# THE EXERCISE
How many lines of the records below contain the word "Open"? Reply with the number alone.

# GIVEN RECORDS

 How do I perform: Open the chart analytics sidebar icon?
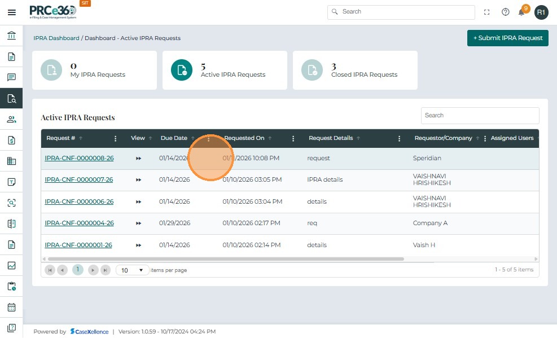point(11,266)
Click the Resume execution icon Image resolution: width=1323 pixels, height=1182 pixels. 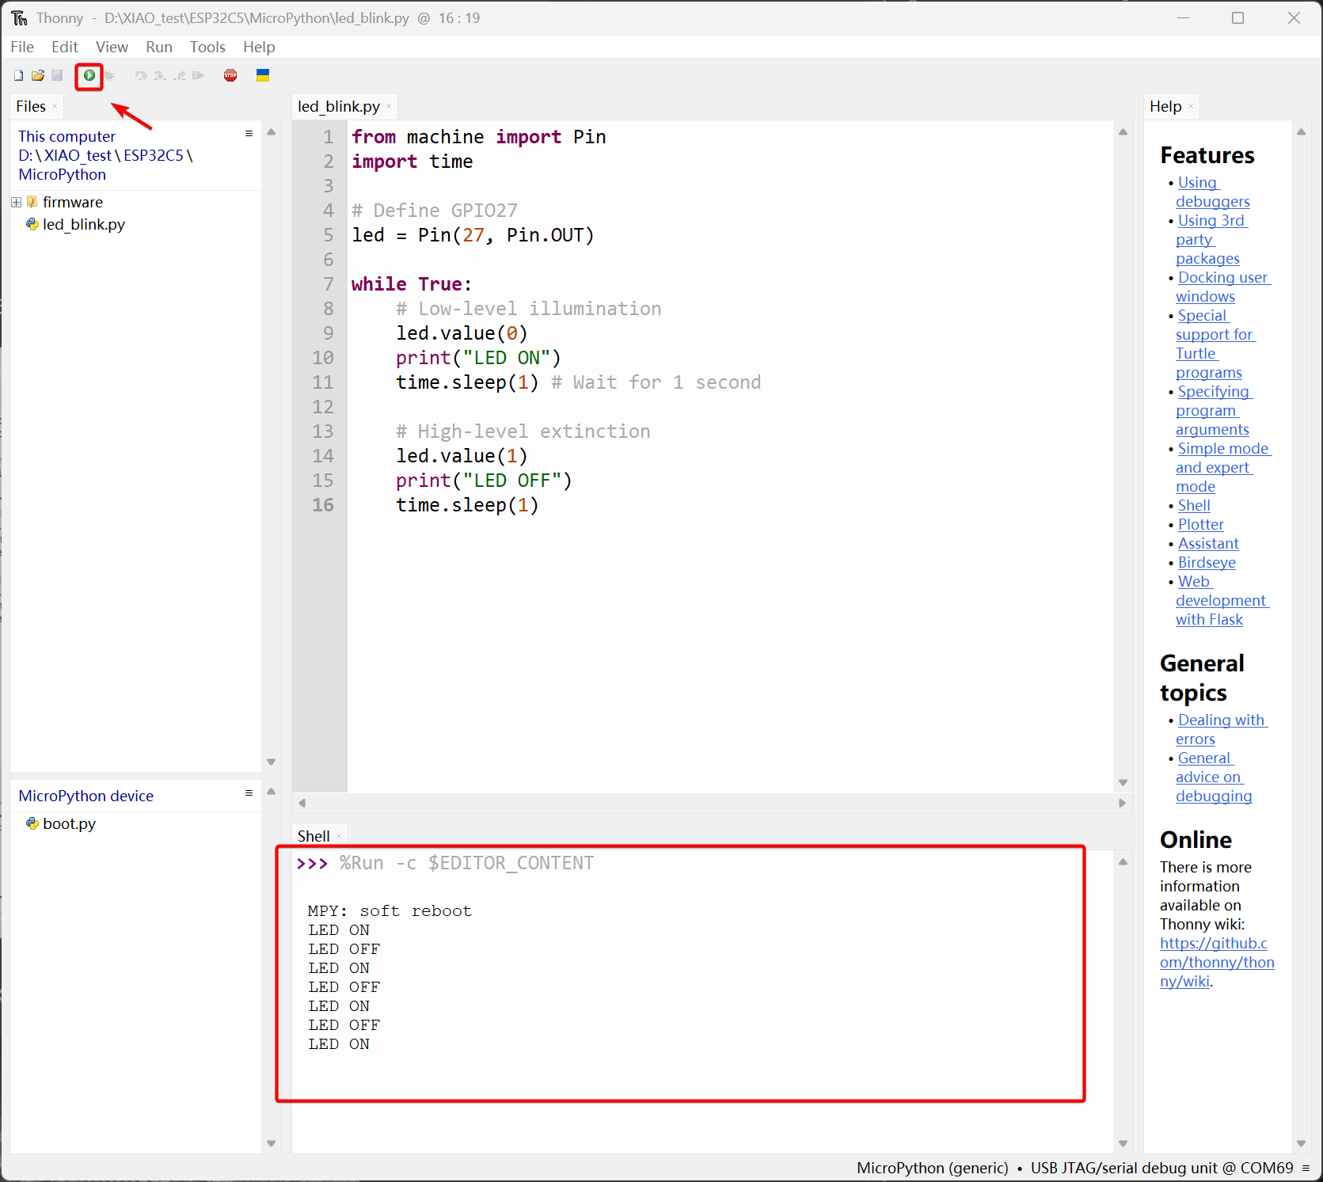pyautogui.click(x=199, y=75)
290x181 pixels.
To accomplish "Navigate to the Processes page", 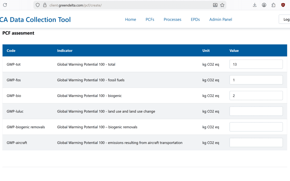I will coord(172,20).
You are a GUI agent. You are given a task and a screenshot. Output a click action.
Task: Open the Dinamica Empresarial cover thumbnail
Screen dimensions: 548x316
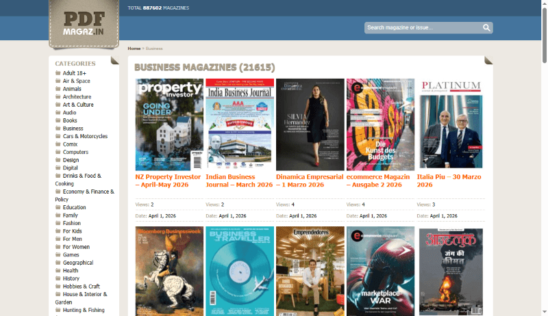[x=310, y=124]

# CORRECT OUTPUT
2